A review by amym84
All I Want for Christmas Is You: Two Full Books for the Price of One by Miranda Liasson

4.0

Please note: This review is only for All I Want for Christmas Is You and does not include a review on the bonus novel.

Kaitlyn Barnes has harbored a crush on her best friends' brother, Rafe Langdon, for years. She knows a terrible loss in Rafe's past keeps him from forming lasting relationships, so she knows her crush goes no further than where it currently sits. That is, until spending time together at a wedding results in them spending the night together, which then results in Kaitlyn finding out she's pregnant.

Finding out about the baby throws Rafe back to when he lost everything once before. He's determined not to lose again, but how can he be everything Kaitlyn and the baby need if he's still broken inside? One thing is for certain: their lives are both irrevocably changed as their once close friendship shifts to something more.

Anyone who has been reading this series knows that the Rafe and Kaitlyn relationship has been building up in the background since the beginning. It's these relationships, and eventual books, that I love the most because of all the anticipation. Sometimes that anticipation works in the book's favor and sometimes not as expectations aren't met.

I'd say All I Want for Christmas is You falls somewhere in the middle. I don't really know what I was expecting, but I ultimately felt like the book didn't necessarily head in the direction I thought it would.

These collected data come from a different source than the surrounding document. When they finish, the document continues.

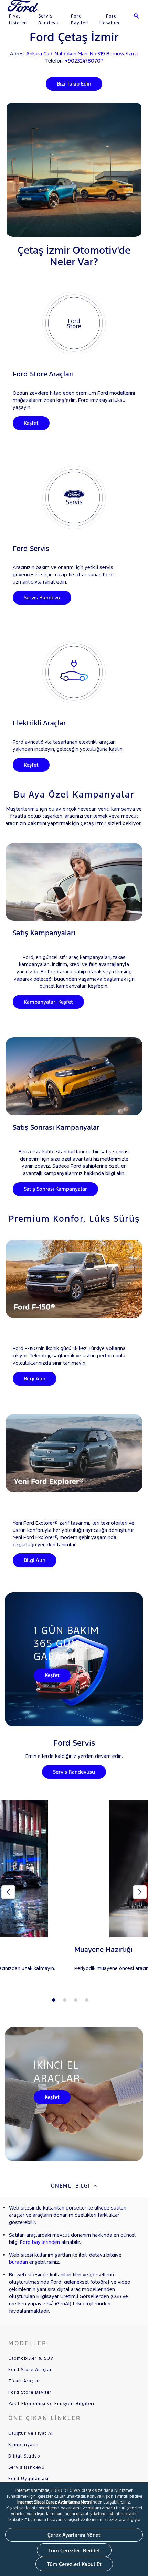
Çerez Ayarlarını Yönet (74, 2535)
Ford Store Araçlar (30, 2369)
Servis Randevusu (74, 1772)
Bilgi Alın (34, 1378)
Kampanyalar (23, 2445)
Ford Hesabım (109, 19)
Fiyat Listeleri (18, 19)
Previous (8, 1892)
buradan (18, 2262)
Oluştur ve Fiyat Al (30, 2433)
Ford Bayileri (80, 19)
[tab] (74, 2185)
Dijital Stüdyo (24, 2456)
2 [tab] (64, 2000)
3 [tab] (75, 2000)
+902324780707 (84, 60)
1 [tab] (53, 2000)
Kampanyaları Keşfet (48, 1001)
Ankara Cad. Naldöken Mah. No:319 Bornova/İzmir (82, 53)
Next (140, 1892)
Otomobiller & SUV (30, 2358)
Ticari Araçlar (24, 2381)
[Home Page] (24, 10)
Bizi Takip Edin (74, 83)
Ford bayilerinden (40, 2242)
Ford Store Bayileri (30, 2392)
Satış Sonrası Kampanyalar (55, 1189)
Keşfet (31, 423)
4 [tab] (86, 2000)
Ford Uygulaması (28, 2479)
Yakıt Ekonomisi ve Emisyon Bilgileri (51, 2403)
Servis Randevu (48, 19)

I think that Miranda Liasson really plays well with the idea of people's lives and their relationships changing at the drop of a hat. There's a definitely divide between the Rafe and Kaitlyn we saw in the first two books, to the Rafe and Kaitlyn we see here. It's all understandable because for one they altered their platonic relationship into something very not platonic, and of course, there's going to be a baby. I guess for me, I missed the way they interacted in the first two books, but as I said the transition from where they were then to where they're going is deftly felt and, honestly, a very true to life feeling. Things can't go back to the way they were. There's no way. Their relationship has changed and what we, as readers, now experience in this book is seeing if Kaitlyn and Rafe can change with that or if they drift apart.

It's a little bittersweet, I think, mourning what is lost, but this is also in line with Rafe still mourning his fiancee whom died years ago. Rafe still sees himself as that young man who lost his path, basically lost the future he planned for. Kaitlyn's pregnancy brings up this loss, but it is intrinsically linked to Rafe's present. So it's new and different, but still somewhat mirrors his past.

All I Want for Christmas really highlights the changes, the transitions that life takes whether they're natural or unexpected, and then shows us what we do with that those changes.

It's the first really full Christmas story I've read this year (with not just hints of the holiday but taking place during the holidays) and it really fits with the whole rebirth and new years vibe that this time of year brings.

I'd say you can read this without having read the other books in the series, but I always think it's more beneficial to know where a story and its characters are coming from.